[Dataset entries]
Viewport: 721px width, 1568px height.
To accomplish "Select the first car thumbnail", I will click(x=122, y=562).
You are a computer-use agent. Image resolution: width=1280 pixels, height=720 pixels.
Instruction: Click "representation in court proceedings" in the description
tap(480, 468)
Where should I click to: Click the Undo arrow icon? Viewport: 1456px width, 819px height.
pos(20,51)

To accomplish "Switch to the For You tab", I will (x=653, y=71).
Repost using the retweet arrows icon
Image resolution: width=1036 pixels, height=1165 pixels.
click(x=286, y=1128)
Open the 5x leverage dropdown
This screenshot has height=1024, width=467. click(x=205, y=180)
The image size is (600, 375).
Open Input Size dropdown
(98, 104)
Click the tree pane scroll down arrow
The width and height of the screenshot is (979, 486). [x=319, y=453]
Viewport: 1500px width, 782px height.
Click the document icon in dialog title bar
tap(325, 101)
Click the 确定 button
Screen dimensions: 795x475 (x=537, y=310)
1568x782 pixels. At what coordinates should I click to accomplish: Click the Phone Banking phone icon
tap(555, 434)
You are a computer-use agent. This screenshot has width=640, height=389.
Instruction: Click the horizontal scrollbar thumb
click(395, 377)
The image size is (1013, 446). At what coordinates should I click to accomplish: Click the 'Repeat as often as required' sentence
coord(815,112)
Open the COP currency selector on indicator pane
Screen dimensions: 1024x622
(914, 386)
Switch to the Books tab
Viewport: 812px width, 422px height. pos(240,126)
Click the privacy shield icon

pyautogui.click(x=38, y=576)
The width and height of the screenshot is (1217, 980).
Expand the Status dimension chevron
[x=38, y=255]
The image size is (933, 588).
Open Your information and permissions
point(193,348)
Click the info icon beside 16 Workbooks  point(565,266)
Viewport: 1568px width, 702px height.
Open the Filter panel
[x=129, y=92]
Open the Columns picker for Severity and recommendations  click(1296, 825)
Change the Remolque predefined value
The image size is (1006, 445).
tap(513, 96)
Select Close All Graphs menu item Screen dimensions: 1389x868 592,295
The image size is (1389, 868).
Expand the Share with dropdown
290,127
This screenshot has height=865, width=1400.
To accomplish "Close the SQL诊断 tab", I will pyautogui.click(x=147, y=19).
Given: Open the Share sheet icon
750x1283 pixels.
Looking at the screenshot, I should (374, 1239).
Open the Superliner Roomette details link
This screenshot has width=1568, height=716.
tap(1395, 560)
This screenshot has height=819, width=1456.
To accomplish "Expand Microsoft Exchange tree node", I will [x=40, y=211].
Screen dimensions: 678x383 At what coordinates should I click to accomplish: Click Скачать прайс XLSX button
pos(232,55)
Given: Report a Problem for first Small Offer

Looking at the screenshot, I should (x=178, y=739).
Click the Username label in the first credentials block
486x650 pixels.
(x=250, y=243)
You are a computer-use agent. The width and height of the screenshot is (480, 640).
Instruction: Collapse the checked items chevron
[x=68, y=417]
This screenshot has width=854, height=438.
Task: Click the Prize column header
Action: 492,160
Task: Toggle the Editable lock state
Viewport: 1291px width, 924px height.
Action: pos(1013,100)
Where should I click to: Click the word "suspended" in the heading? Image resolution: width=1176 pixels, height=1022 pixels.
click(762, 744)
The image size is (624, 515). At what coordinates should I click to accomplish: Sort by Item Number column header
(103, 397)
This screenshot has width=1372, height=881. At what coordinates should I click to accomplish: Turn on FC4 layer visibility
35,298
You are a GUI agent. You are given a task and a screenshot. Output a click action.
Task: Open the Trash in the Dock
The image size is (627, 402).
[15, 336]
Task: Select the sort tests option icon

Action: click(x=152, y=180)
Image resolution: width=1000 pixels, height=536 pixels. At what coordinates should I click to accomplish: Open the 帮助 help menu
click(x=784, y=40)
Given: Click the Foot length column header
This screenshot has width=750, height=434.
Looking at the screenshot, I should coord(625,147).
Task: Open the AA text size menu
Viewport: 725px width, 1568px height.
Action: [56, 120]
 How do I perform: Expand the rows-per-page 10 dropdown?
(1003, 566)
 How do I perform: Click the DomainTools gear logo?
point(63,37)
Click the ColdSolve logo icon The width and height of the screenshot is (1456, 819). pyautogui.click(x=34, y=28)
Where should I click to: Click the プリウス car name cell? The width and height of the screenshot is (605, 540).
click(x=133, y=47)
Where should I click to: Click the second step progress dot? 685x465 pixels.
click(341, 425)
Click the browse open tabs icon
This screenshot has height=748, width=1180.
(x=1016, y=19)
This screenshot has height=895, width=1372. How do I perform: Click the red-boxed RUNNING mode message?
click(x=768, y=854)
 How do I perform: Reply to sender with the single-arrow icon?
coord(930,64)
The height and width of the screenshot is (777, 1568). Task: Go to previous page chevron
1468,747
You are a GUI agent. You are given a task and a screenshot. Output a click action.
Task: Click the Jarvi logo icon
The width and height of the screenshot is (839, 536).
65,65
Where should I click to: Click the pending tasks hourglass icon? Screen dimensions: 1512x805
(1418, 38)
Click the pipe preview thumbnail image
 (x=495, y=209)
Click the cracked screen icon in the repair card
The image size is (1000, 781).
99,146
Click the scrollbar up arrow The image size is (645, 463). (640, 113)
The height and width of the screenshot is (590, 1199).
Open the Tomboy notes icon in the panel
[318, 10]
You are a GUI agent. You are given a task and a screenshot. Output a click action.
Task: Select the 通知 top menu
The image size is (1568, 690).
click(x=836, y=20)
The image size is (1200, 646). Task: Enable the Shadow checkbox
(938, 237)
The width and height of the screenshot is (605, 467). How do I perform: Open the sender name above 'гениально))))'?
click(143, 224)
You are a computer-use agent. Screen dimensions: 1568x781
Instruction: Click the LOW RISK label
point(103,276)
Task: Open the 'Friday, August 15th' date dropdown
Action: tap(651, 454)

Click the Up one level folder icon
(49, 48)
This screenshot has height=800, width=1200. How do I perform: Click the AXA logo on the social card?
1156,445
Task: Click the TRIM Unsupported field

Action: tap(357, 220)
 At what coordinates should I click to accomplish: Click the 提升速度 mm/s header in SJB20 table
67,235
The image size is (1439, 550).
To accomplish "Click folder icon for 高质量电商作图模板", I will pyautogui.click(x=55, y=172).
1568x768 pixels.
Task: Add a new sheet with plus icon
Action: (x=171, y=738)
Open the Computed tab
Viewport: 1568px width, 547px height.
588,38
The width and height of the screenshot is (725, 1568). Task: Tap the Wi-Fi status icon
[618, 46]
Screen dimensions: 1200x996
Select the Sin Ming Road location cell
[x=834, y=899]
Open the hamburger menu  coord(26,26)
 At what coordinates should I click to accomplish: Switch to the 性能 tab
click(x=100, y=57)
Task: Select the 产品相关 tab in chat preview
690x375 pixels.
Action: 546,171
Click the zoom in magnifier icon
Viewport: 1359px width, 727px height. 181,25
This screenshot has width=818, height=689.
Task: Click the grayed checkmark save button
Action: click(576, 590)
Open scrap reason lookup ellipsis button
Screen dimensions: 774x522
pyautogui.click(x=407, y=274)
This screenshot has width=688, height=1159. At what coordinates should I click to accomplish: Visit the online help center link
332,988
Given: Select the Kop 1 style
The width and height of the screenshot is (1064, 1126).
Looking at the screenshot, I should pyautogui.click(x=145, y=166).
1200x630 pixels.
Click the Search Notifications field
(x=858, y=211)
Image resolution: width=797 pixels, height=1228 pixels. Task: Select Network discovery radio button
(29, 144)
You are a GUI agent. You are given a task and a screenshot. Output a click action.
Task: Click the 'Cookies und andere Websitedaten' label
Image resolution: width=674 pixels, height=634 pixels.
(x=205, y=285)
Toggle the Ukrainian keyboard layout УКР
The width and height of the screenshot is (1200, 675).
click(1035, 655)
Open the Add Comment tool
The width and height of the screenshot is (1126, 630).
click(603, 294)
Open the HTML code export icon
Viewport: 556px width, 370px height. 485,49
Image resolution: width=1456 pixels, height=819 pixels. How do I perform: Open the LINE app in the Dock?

What is asked: Format everything in the items from the line containing "This screenshot has height=819, width=1456." down to the line containing "(x=250, y=243)" as a Markdown table with the columns Row and Content. Number each line and leave out blank lines.

Response:
| Row | Content |
|---|---|
| 1 | This screenshot has height=819, width=1456. |
| 2 | To accomplish "Expand Microsoft Exchange tree node", I will [x=40, y=211]. |
| 3 | Screen dimensions: 678x383 At what coordinates should I click to accomplish: Click Скачать прайс XLSX button |
| 4 | pos(232,55) |
| 5 | Given: Report a Problem for first Small Offer |
| 6 | Looking at the screenshot, I should (x=178, y=739). |
| 7 | Click the Username label in the first credentials block |
| 8 | 486x650 pixels. |
| 9 | (x=250, y=243) |